Academy Press

A simple test for mad cow disease and its human equivalent, variant Creutzfeldt-Jakob disease (vCJD), may be one step closer to reality. Until now, tests for these diseases have required biopsies of brain or tonsil tissue. But in the 1 March issue of Nature Medicine, researchers describe a new test that reliably detects the signature of similar diseases in the blood of mice and sheep. If the same technique also works on human and bovine blood, it could help diagnose CJD in people and provide a cheap and easy way to make sure cattle raised for meat are disease-free.

Mad cow disease, CJD, and a sheep disease called scrapie are all transmissible spongiform encephalopathies (TSEs), which turn brain tissue into something resembling a sponge. Most researchers believe the culprits are prions, normal cellular proteins that turn deadly when they undergo a shape change. Because prions have no DNA or RNA, they can't be detected with sensitive genetic assays like those used to detect HIV. Designing antibodies that differentiate between the two versions of the protein is difficult, too.

To sidestep the obstacles, prion researcher Gino Miele and colleagues at the Roslin Institute in Midlothian, Scotland, took an indirect approach.

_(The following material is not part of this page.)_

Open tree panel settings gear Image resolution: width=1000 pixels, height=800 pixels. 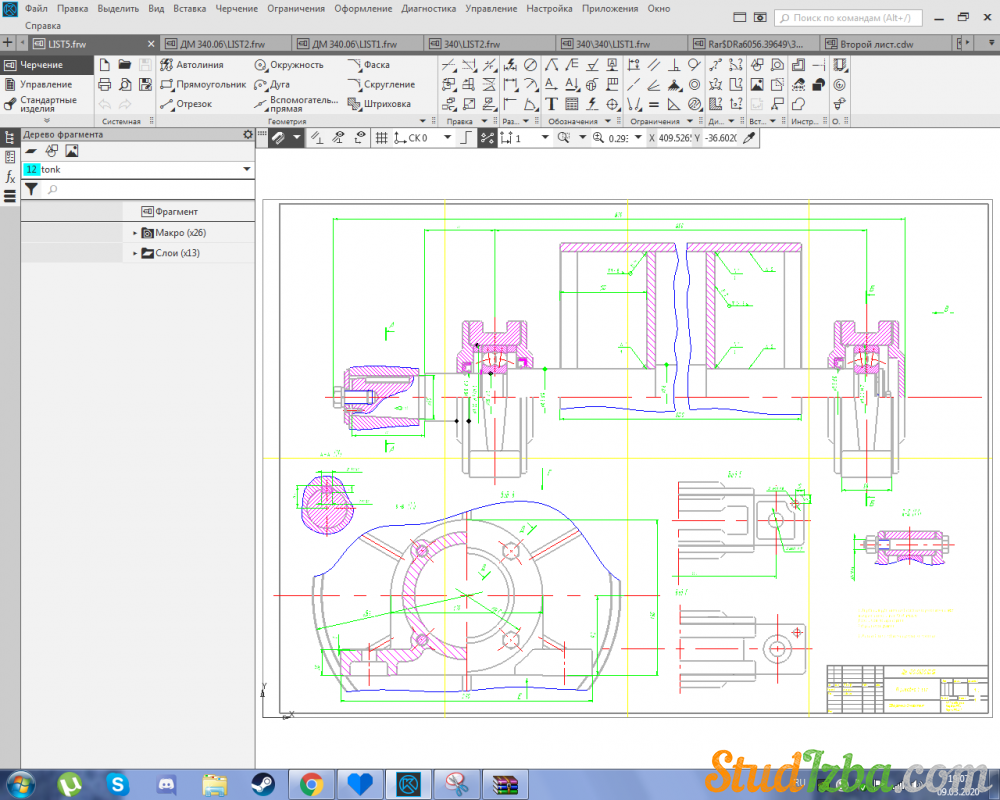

Taking a cue from recent research suggesting that prions multiply in the spleen before invading the brain, the team members focused their attention on that organ. Reasoning that prions might cause changes in gene expression, they analyzed levels of some 10,000 RNA transcripts in the spleens of normal and TSE-infected mice.

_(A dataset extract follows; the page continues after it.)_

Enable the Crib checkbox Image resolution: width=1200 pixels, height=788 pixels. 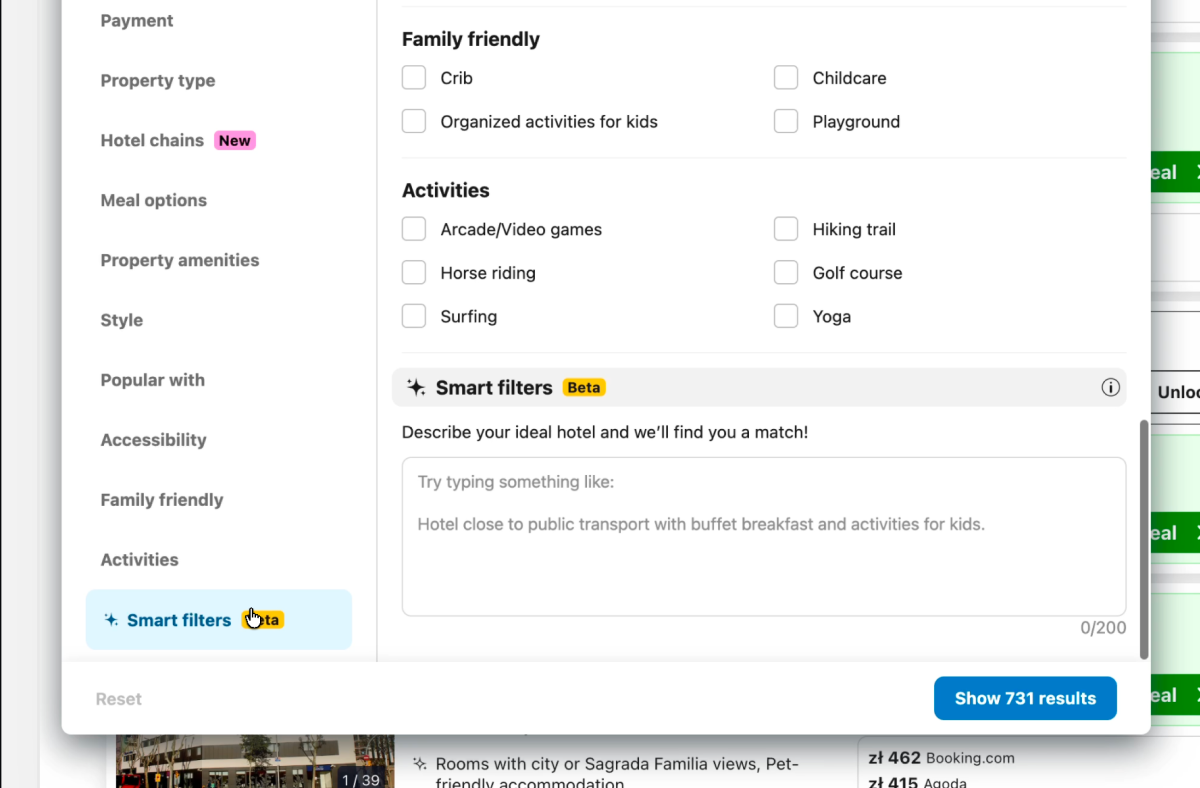tap(414, 78)
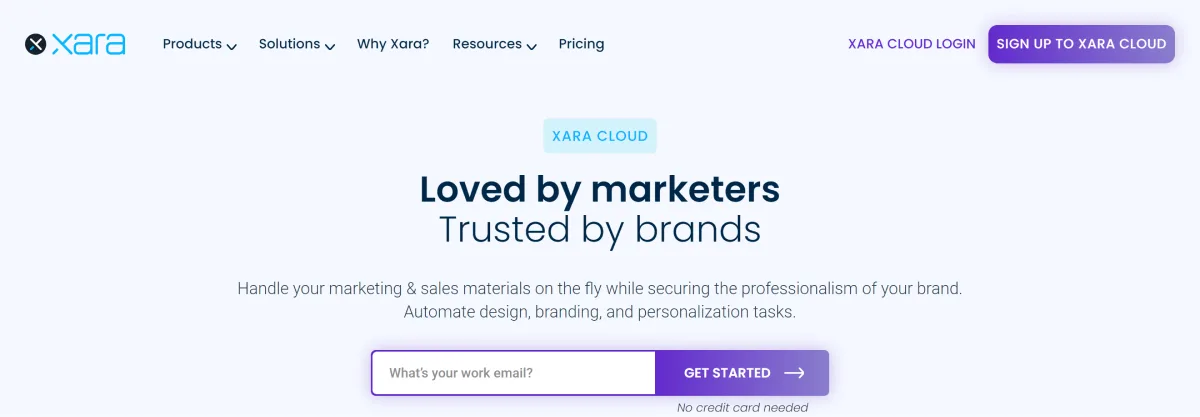Go to the Why Xara? page

pos(393,44)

Levels of one of them--the transcript for a protein called erythroid differentiation-related factor (EDRF)--were reduced in affected animals' spleens. They also turned out to be reduced in their blood and bone marrow. EDRF levels were also lower than normal in the blood of scrapie-infected sheep and in the bone marrow of infected cattle--the two tissue types to which the team had access. The researchers have no idea why EDRF production goes down after an infection, but they hope that the protein--which they also found in blood and bone marrow of healthy humans--will also be a marker for vCJD.

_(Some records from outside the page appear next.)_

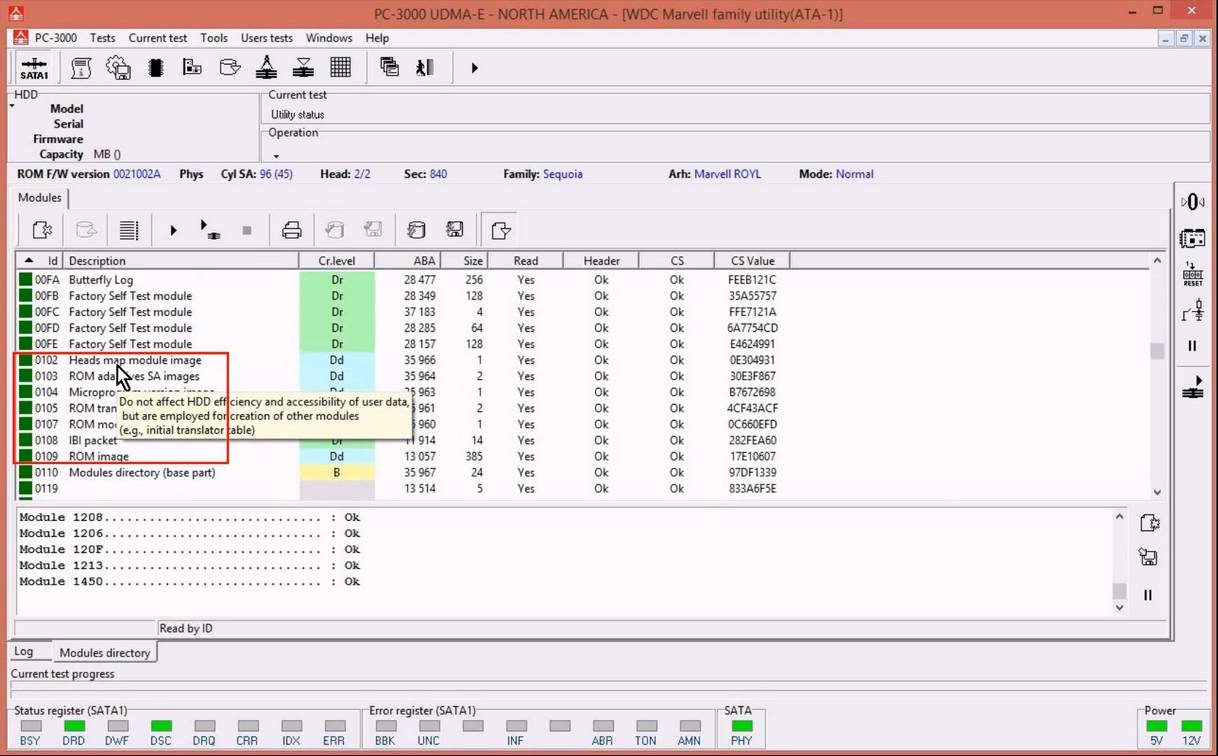1218x756 pixels.
Task: Expand the Operation dropdown arrow
Action: tap(276, 156)
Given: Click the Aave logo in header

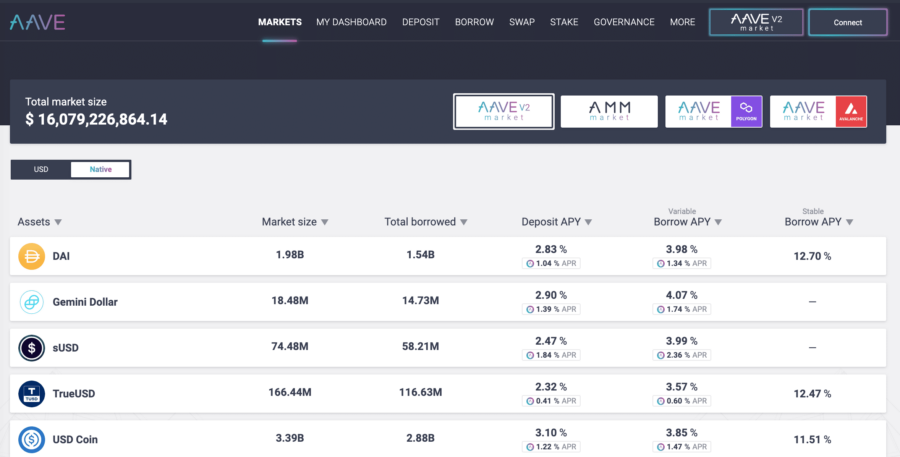Looking at the screenshot, I should 39,22.
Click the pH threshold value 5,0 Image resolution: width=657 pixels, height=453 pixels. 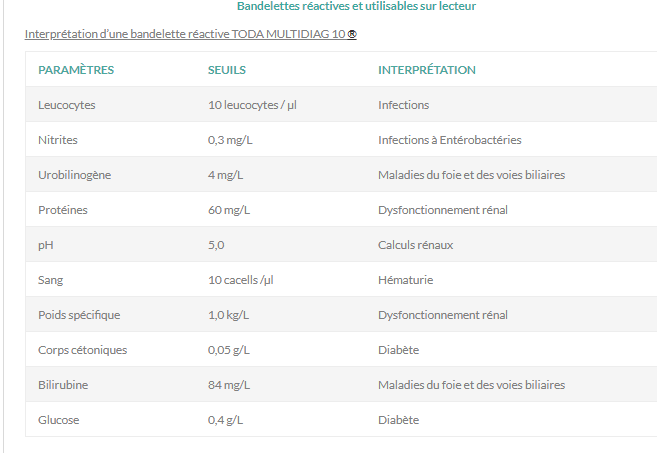(216, 245)
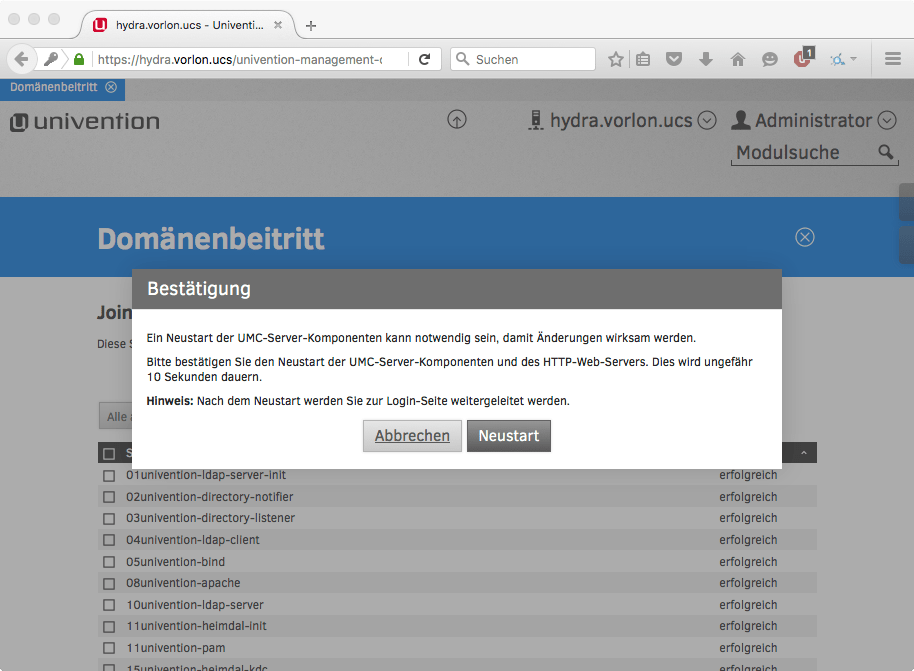Tick the 05univention-bind checkbox

click(x=109, y=562)
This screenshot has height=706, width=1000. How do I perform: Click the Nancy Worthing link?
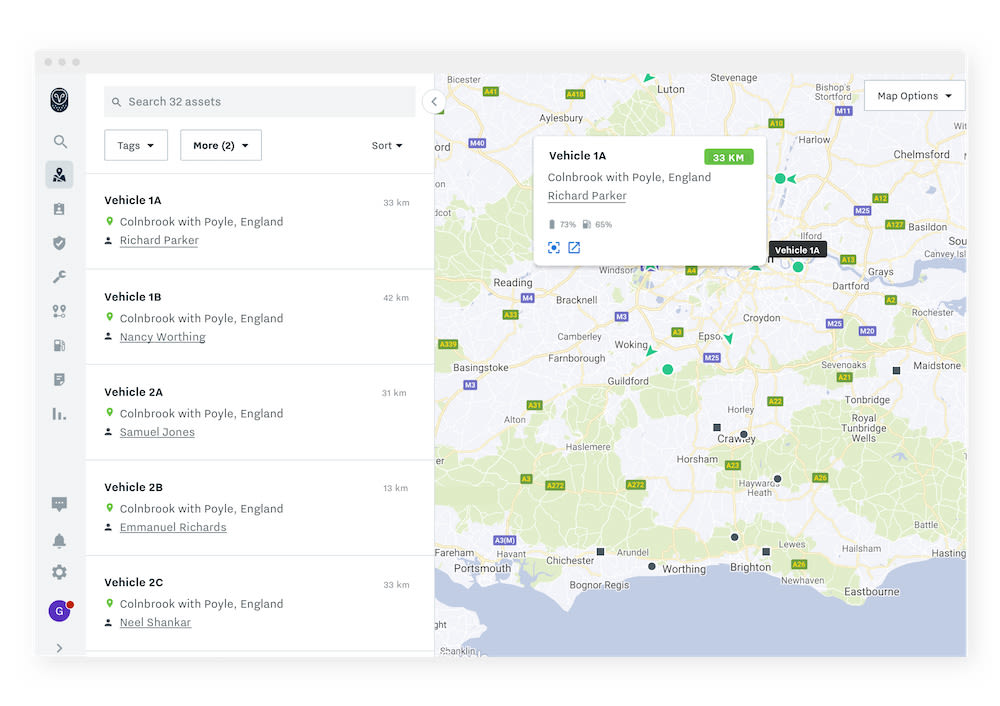[162, 336]
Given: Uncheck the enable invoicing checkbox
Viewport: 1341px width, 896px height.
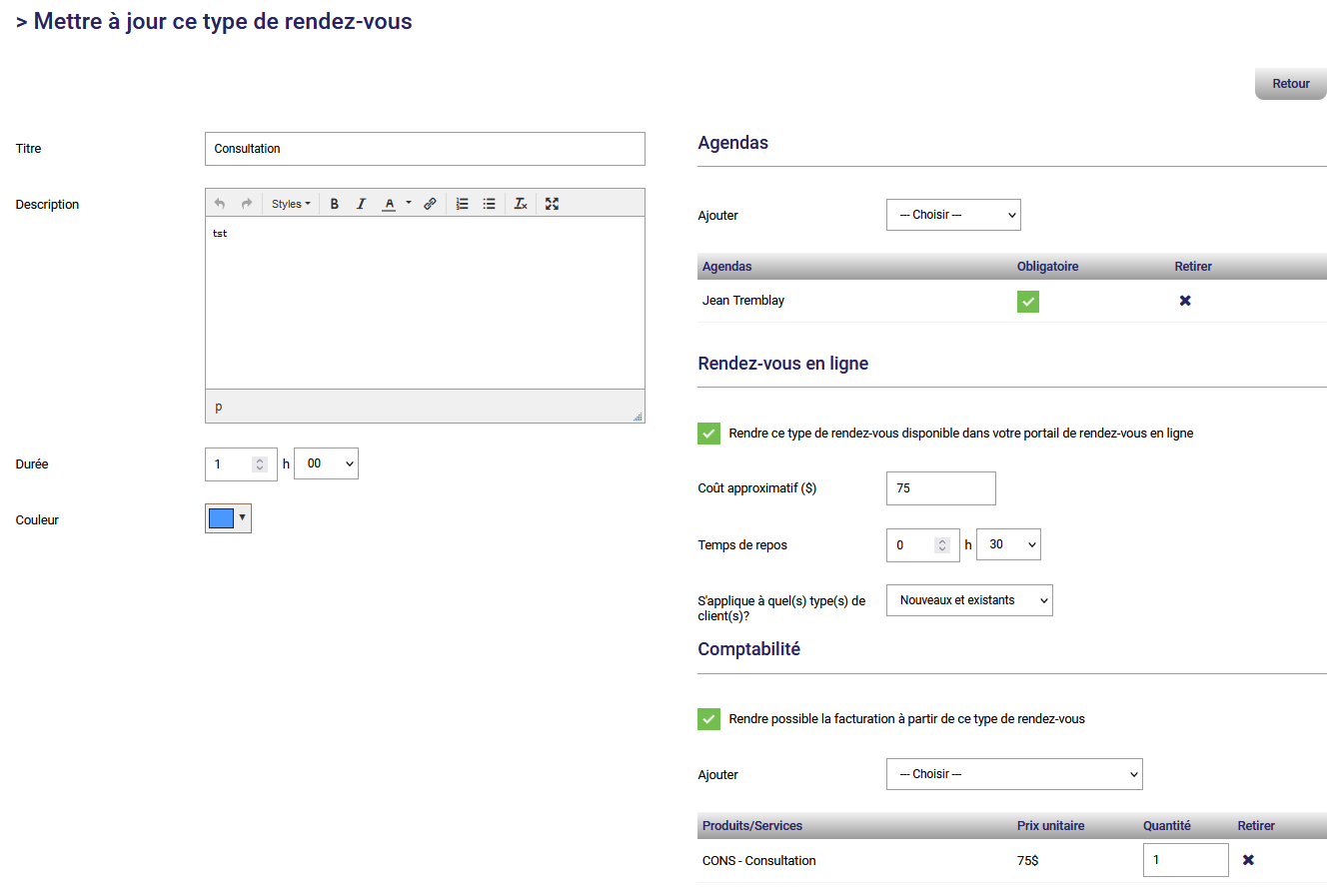Looking at the screenshot, I should point(708,719).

"It's a nice piece of work and a very clear result," says Robert Gallo, director of the Institute of Human Virology at the University of Maryland, Baltimore. However, he notes, it remains to be seen if the test works in humans. EDRF levels could be a useful diagnostic, Gallo says, as long as they don't vary too much across the healthy population. Paul Brown, a prion researcher at the National Institute of Neurological Disorders and Stroke, adds that it's also uncertain whether the test would detect infection before symptoms set in. Once patients get sick, they have only a few months to live, and there's no need for a test to establish a prion disease after they die, he says.